Detrás de la muerte de Yabrán se han tejido decenas de versiones, ninguna de ellas demasiado comprobada. Lo cierto es que el empresario más poderoso de la Argentina menemista, dueño de un conglomerado de empresas que controlaba todo lo que entraba y salía del país con sus empresas de transporte de carga en los aeropuertos pero también con la fusión de empresas de correo privado, también compitió violentamente, como suele hacerse en los capitalismos primitivos, por la privatización del Correo Central. En aquello años, el propio ministro Domingo Cavallo había intercedido para que quien se quedara con esa compañía estatal fuera la estadounidense Federal Express. En esa interna cruzada, finalmente perdió Yabrán, quien tenía en el vientre de su grupo no sólo empresas sino también un ejército de fuerzas de seguridad formado por ex integrantes de grupos de tareas de la última dictadura cívico-militar.

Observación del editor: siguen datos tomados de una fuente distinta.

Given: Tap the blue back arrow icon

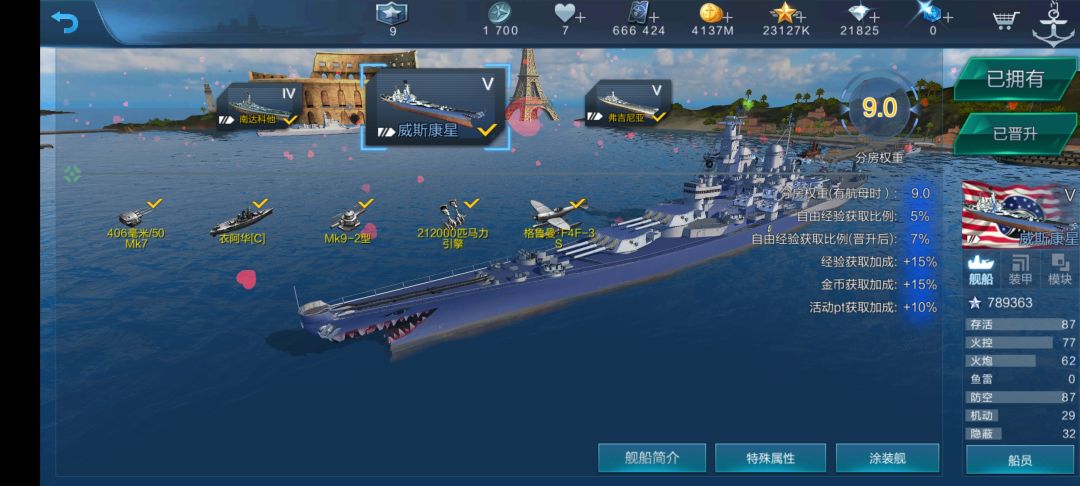Looking at the screenshot, I should coord(65,21).
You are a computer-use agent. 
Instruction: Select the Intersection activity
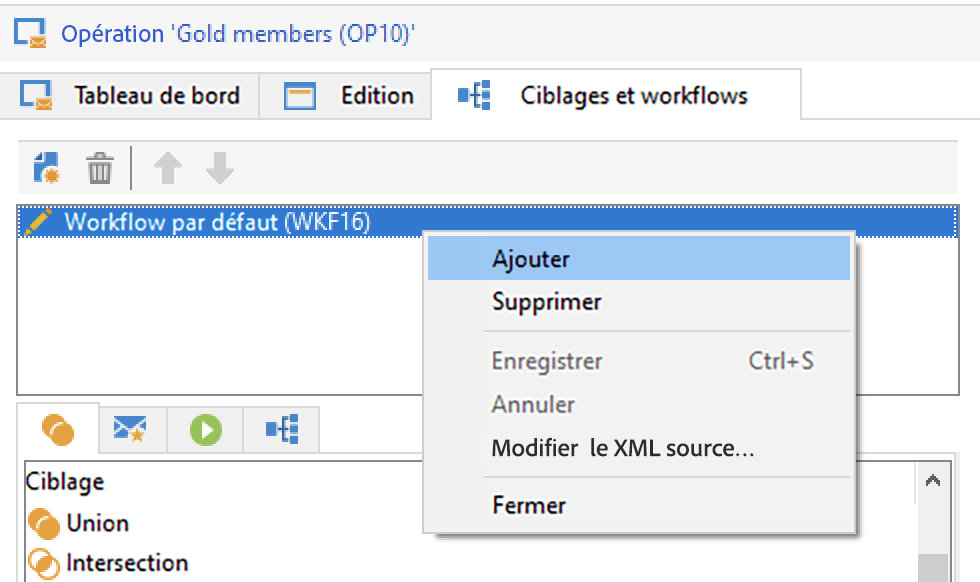coord(108,563)
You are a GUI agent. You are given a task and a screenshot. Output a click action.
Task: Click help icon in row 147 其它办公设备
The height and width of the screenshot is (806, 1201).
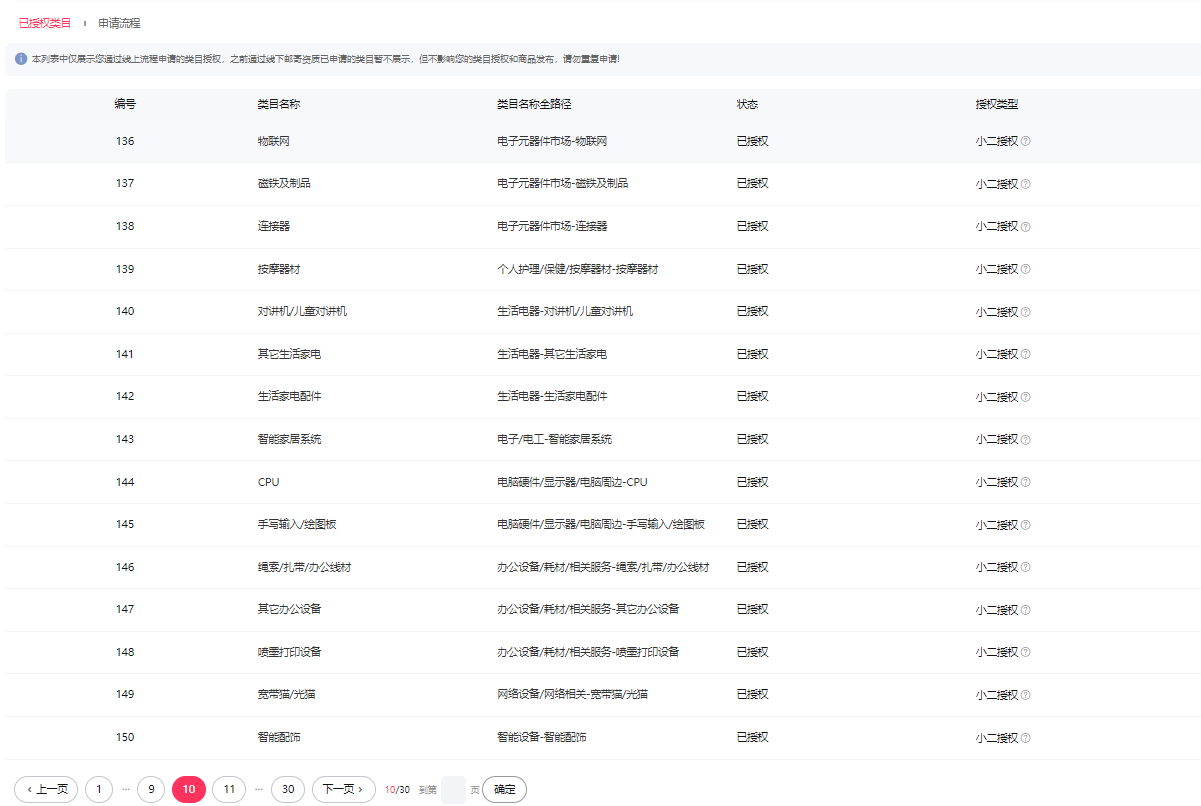click(1025, 610)
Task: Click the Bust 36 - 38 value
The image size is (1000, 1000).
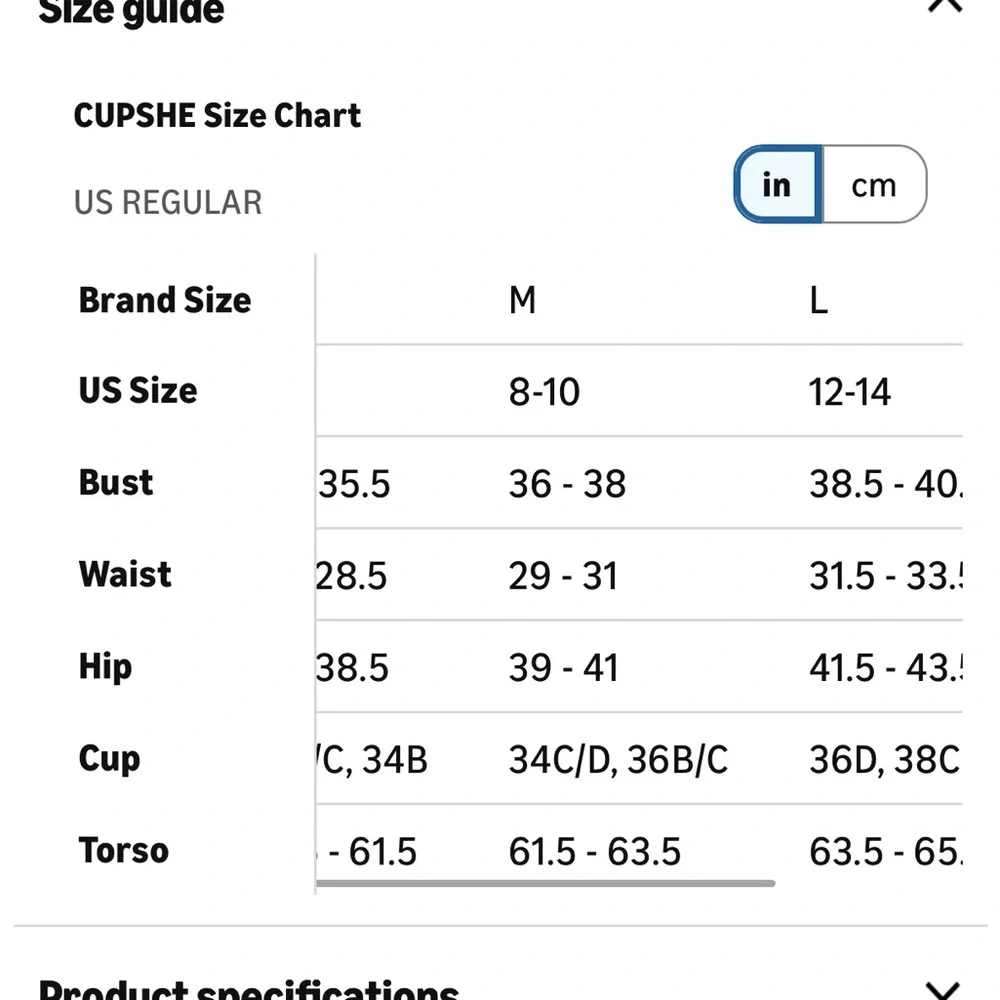Action: [567, 483]
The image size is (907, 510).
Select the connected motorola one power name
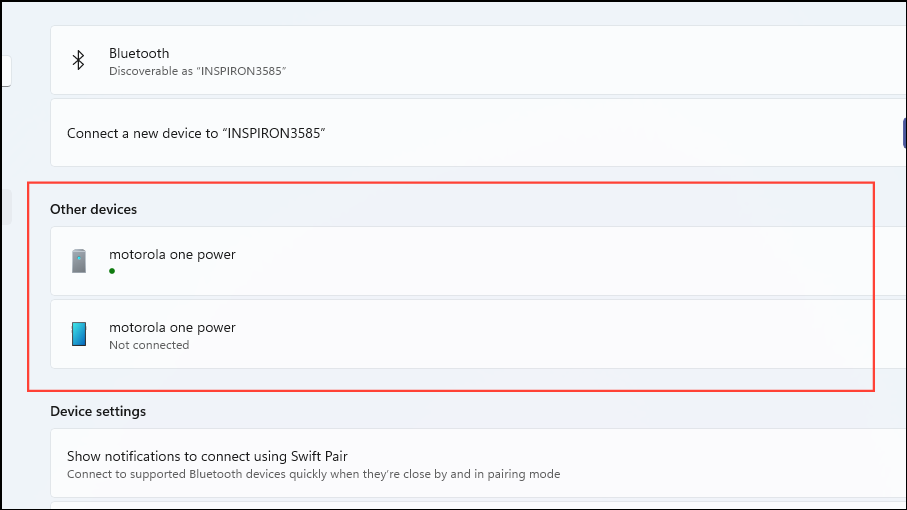(172, 254)
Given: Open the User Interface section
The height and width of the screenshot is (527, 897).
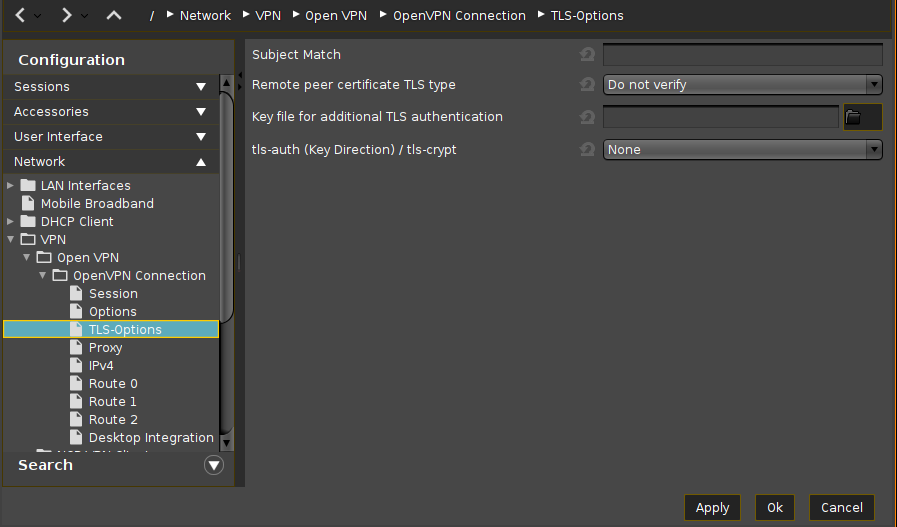Looking at the screenshot, I should click(x=110, y=136).
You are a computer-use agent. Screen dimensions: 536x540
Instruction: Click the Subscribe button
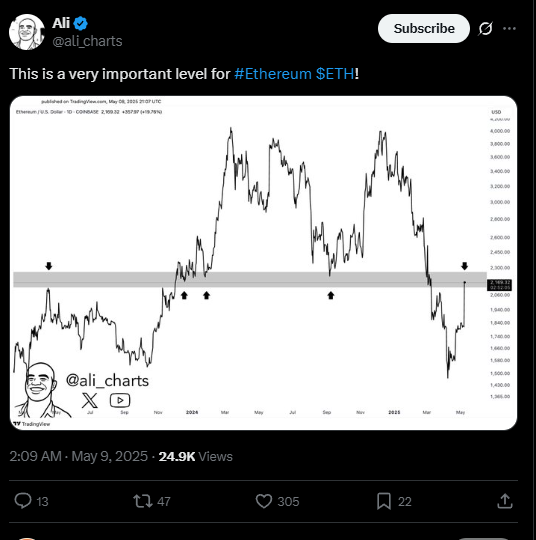[424, 29]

Lo concreto es que, después de la guerra política, económica y mediática que culminó con la muerte de Yabrán, quien se quedó con el Correo Argentino fue el Grupo Macri.

Pasaron más de 23 años de esa noche oscura y alumbradora al mismo tiempo. Años en los cuales, curiosamente, poca gente creyó que el cadáver que vi fuera el del empresario postal. Siempre dije lo mismo: el cuerpo que yo vi era igual al de Alfredo Yabrán. Nada indica lo contrario. Sin embargo, miles de teorías conspirativas se ciñeron sobre el caso. Razones no faltaron, aunque sólo se traten de fantasías colectivas. Después de todo, la Argentina es un país de posibilidades infinitas.